■ What you should do
Counting every line in the records below that holds "Locate", give the total and add nothing.

=-=-=

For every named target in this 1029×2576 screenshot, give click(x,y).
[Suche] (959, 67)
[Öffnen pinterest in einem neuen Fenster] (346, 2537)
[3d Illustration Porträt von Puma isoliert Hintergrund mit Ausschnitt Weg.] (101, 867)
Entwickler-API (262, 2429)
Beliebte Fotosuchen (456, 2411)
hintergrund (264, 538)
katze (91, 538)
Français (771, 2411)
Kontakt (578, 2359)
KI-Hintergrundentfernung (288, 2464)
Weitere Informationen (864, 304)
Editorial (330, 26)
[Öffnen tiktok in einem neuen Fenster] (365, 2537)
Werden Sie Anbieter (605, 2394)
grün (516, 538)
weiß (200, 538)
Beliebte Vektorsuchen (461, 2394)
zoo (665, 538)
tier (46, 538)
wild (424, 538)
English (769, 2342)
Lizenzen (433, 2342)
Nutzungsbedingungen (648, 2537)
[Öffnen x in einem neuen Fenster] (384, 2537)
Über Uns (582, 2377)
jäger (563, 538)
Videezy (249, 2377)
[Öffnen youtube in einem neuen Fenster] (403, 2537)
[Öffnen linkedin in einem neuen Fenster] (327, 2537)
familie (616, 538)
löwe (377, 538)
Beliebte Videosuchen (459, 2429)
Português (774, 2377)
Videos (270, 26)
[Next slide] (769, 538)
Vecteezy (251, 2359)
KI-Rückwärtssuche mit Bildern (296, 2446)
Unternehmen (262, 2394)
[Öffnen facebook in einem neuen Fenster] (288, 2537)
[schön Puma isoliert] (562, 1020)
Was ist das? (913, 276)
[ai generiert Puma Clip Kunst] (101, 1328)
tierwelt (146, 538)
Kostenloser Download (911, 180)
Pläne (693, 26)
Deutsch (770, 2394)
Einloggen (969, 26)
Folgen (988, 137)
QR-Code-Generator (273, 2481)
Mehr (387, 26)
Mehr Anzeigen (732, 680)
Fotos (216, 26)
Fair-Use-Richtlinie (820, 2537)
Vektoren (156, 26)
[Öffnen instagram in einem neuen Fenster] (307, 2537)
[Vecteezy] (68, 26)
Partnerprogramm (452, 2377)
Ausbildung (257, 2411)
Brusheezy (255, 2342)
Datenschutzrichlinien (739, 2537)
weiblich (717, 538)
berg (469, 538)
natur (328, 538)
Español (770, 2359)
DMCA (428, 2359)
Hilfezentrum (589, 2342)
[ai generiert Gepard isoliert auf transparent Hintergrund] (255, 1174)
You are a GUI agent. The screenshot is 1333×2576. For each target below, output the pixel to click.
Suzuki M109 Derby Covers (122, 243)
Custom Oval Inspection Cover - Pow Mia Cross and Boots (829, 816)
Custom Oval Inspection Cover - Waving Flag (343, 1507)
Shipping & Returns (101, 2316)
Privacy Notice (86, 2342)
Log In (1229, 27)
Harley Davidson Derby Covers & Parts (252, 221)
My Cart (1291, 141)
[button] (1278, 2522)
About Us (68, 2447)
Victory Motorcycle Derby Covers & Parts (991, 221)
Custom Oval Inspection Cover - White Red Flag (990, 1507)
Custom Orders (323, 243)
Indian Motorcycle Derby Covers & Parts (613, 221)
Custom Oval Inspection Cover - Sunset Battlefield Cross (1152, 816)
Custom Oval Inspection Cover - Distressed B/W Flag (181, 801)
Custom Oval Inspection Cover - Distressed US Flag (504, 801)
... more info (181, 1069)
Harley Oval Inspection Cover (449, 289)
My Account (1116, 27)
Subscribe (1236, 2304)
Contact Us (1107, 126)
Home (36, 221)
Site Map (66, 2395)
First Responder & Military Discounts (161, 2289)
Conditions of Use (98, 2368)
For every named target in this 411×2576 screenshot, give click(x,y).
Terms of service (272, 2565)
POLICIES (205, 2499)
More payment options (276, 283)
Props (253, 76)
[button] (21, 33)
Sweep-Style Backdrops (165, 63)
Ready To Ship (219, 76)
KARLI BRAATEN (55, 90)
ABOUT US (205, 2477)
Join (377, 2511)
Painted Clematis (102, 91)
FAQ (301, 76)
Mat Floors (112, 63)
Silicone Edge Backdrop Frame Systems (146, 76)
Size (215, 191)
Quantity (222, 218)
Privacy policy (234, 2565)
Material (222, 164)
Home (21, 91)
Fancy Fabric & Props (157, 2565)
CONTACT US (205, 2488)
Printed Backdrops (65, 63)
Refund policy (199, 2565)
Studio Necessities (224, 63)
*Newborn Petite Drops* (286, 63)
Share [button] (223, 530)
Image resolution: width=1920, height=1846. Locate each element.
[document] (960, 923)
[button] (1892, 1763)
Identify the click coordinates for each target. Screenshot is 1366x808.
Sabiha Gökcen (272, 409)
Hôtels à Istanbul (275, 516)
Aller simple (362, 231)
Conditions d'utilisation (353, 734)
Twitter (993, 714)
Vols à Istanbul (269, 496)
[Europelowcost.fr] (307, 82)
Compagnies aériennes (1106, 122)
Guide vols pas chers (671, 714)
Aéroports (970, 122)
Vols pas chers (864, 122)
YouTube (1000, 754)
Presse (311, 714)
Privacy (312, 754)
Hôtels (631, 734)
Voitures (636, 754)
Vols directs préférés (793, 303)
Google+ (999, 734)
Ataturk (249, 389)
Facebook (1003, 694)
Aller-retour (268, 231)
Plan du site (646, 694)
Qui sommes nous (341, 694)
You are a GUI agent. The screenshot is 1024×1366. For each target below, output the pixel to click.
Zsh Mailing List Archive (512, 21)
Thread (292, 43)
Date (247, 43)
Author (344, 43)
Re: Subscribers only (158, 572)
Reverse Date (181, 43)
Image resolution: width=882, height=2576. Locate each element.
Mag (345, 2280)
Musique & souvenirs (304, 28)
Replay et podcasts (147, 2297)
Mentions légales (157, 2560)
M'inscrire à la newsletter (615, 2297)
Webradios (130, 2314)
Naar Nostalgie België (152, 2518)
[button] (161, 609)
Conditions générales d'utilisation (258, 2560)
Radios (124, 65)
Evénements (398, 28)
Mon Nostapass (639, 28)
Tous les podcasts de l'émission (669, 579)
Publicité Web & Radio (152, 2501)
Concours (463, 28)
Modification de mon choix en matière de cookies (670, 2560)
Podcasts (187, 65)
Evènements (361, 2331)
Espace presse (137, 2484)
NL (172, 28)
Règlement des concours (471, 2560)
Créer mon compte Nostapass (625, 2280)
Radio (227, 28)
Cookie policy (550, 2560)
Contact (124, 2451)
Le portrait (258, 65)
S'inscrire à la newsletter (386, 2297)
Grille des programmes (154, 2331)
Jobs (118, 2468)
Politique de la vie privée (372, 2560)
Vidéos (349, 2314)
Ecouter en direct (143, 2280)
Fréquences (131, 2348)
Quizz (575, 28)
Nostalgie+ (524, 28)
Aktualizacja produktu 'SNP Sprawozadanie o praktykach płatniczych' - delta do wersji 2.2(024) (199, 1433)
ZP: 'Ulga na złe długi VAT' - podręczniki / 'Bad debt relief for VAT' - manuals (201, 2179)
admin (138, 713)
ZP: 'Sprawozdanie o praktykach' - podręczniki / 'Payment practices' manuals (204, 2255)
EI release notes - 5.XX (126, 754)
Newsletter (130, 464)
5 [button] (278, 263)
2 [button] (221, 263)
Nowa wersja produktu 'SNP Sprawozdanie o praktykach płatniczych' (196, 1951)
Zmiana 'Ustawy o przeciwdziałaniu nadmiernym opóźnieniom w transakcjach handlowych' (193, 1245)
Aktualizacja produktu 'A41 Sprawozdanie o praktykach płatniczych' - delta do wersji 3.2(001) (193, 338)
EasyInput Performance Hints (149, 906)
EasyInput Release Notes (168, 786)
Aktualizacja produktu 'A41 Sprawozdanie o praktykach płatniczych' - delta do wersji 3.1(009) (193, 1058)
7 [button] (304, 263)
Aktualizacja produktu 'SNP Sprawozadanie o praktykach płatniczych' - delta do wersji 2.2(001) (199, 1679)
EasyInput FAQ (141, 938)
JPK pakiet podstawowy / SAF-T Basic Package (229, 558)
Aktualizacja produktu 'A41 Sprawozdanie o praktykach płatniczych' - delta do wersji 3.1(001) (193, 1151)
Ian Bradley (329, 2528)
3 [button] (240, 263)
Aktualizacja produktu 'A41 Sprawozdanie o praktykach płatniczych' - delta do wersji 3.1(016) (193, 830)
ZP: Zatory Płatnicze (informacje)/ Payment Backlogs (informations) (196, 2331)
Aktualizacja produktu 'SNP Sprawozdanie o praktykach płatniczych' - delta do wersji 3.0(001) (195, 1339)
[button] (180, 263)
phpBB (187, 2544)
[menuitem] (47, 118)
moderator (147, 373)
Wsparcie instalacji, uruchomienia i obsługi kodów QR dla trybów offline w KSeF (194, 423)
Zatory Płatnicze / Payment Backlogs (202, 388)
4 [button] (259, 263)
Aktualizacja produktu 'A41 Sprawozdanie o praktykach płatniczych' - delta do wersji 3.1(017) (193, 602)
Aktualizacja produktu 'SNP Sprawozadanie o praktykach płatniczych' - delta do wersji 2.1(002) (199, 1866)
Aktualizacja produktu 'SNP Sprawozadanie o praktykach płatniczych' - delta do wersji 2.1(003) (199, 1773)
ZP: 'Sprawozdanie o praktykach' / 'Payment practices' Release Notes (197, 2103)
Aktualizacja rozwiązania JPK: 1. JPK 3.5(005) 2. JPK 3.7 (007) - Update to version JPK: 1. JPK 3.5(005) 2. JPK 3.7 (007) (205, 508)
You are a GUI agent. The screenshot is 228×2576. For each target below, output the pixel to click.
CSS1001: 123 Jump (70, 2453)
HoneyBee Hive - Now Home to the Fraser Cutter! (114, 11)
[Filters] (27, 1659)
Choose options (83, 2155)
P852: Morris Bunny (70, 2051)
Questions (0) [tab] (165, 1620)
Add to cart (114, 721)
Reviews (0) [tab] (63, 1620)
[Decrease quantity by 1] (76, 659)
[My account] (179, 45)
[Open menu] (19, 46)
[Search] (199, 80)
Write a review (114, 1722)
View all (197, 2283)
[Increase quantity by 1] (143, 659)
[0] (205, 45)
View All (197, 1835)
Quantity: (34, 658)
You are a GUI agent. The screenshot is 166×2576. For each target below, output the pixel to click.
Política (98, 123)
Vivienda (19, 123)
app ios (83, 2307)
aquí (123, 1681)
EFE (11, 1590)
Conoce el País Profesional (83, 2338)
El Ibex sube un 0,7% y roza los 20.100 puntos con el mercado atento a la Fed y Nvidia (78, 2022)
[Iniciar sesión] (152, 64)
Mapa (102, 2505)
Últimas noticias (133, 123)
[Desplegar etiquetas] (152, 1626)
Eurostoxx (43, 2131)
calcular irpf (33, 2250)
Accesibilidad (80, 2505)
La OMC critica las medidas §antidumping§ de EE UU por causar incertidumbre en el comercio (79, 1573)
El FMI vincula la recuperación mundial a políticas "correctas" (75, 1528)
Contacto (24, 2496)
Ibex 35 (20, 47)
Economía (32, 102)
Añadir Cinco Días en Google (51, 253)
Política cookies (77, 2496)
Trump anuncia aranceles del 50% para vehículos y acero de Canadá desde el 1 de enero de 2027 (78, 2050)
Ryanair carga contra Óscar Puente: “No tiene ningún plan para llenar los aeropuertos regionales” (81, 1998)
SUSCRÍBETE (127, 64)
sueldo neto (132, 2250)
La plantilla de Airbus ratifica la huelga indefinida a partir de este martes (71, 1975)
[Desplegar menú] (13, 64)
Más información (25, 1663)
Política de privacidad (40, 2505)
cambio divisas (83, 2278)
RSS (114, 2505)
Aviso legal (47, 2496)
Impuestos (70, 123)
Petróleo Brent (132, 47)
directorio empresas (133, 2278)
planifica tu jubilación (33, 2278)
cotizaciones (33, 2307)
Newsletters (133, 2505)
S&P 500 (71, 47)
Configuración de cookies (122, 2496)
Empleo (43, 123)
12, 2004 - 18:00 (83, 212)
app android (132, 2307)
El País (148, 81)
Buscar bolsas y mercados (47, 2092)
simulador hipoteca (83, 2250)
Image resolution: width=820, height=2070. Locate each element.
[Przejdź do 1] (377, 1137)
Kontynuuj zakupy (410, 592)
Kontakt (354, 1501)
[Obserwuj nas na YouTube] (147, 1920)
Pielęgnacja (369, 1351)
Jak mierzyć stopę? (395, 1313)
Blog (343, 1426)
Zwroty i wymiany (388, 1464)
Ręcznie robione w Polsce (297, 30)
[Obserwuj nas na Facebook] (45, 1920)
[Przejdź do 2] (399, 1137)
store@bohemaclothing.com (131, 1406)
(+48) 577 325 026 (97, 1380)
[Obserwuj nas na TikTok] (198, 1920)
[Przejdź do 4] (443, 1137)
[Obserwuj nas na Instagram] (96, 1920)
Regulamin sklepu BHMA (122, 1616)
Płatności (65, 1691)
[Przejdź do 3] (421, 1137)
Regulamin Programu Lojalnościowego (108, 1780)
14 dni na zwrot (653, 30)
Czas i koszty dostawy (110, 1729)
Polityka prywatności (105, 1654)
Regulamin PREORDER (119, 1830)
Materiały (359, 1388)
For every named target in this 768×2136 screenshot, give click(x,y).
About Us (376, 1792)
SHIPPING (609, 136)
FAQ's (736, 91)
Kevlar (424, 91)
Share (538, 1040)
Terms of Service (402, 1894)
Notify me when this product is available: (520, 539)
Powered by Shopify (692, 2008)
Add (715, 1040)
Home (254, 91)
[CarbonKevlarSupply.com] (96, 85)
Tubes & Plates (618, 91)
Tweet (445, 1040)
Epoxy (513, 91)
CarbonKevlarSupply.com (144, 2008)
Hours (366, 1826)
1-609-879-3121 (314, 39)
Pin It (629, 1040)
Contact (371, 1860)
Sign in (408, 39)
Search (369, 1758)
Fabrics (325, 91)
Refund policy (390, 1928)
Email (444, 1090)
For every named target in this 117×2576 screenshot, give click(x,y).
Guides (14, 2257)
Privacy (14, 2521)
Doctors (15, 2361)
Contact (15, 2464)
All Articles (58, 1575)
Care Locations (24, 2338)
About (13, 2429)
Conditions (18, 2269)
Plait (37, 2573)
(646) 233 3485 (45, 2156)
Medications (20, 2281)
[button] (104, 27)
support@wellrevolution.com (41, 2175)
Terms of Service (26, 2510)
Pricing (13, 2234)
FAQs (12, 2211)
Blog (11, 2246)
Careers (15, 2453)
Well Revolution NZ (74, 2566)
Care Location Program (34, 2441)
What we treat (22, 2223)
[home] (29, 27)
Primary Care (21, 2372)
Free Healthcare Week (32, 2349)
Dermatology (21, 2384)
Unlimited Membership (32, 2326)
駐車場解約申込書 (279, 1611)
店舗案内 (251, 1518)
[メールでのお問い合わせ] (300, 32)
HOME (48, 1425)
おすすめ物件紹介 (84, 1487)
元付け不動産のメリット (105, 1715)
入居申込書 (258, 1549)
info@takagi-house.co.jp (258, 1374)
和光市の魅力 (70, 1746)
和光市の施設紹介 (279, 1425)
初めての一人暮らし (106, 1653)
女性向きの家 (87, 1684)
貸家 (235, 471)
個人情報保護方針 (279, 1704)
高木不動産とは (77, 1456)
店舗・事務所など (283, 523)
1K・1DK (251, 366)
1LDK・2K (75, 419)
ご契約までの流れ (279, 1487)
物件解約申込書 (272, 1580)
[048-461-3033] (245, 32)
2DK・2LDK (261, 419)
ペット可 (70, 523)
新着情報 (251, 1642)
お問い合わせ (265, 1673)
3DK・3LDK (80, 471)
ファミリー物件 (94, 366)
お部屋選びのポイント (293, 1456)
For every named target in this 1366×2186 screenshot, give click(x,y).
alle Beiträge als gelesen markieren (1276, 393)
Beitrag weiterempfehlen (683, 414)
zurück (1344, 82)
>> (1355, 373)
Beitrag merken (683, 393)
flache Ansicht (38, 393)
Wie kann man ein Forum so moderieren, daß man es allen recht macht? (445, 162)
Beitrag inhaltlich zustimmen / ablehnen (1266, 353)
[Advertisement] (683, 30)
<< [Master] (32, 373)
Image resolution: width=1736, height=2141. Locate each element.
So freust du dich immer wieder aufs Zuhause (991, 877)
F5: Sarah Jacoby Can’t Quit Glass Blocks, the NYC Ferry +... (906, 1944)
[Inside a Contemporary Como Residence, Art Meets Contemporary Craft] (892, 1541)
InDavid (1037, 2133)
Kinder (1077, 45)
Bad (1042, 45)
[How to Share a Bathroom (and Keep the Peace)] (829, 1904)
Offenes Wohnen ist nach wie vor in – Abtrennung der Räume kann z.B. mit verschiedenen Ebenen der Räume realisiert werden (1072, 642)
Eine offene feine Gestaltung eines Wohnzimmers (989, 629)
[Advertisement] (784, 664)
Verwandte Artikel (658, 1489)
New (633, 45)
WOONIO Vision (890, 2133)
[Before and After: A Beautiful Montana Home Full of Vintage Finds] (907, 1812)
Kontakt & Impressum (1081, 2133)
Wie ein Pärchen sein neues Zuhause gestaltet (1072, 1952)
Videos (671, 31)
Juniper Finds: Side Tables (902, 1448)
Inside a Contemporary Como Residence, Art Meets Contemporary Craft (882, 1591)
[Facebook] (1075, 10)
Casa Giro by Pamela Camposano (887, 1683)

=-=-=

■ Solved exercise
4